Child holiday hazards — 5 things to look out for
Even for the best of parents, the holiday season is packed with distractions — cooking, cleaning and entertaining the guests, to name a few — that can force you to take your eyes off the children for a couple minutes.
But it takes just seconds for a young child's curiosity to turn into tragedy.
We chatted with the New Jersey Poison Control Center to discuss the common hazards you should look out for over the next several days, and the typical types of calls they receive this time of year.
1. Disc batteries
So far in 2017, the center sent more than 30 children to hospital emergency rooms for swallowing a disc battery.
The tiny, circular batteries can be found in toys, games, flashing costume jewelry and singing greeting cards.
"When a child swallows a disc battery, you're in a race against time," said Diane Calello, the center's director. "Because it can burn through the esophagus very quickly and it's literally one of the most dangerous things in a young child's environment.
When relatives come into your home for the holidays, so do their medications.
"A lot of times what we see is a young child who gets into grandma's toiletry bag or luggage and swallows a harmful medication," Calello said.
The center recommends you offer a safe, locked and out of sight spot for relatives and holiday visitors to store their medicines.
If accidentally swallowed by children, leftover cocktails can be fatal, the center warns. Ingesting even a small amount can be very toxic.
"We like to drink cocktails and be merry, and sometimes those cocktails are left out and they're enticing to a young chlld," Calello said. "It kind of looks like punch or something that might be delicious."
Always empty beverage glasses, the center advises, and place them out or reach of curious children and/or pets.
4. Small magnets
If a child consumes two or more magnets, they can attract to each other, Calello noted.
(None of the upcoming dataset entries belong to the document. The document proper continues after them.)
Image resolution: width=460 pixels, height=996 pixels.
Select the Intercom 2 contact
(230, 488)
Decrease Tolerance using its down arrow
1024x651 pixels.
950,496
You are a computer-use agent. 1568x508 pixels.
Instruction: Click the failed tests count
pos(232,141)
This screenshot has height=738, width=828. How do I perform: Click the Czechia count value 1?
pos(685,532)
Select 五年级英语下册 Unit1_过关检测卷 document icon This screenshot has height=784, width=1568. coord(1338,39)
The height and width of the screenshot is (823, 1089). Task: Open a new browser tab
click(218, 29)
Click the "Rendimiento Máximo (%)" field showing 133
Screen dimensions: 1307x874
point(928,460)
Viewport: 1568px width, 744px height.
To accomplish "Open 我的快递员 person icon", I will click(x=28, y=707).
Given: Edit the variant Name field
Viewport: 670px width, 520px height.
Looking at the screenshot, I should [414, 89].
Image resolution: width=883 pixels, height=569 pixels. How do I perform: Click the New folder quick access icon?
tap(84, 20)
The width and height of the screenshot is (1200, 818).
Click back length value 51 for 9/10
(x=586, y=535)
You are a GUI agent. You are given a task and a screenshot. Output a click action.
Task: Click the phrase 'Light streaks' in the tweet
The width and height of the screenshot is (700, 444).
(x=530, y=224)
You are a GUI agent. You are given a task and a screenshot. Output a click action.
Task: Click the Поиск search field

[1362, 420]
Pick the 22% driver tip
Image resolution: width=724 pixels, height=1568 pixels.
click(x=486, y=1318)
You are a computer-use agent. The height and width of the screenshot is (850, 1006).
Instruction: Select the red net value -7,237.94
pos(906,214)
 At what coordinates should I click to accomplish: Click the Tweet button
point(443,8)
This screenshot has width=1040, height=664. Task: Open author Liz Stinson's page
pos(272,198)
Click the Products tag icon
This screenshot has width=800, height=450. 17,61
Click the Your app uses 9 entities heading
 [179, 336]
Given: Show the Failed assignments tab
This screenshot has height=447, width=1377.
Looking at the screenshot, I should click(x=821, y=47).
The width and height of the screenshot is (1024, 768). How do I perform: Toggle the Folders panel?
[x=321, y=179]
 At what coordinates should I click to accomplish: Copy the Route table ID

You must get help immediately.
"If it's at two separate spots in the intestine, that can cause the intestine to twist and can cause an obstruction or a blockage, which needs surgery," she said.
5. Carbon monoxide
"This is the time of year, hands down, when we see the most carbon monoxide exposures," Calello said.
Symptoms of poisoning by the colorless, odorless gas can easily be confused with symptoms of the common cold or flu, so you're urged to have a CO detector on every level of your home and near every sleeping area.
Typical culprits of rising carbon monoxide levels are fireplaces, generators, gas appliances and fireplaces.
New Jersey's Poison Center can be reached at 1-800-222-1222. About half of the poisonings the center handles involve children under the age of 6.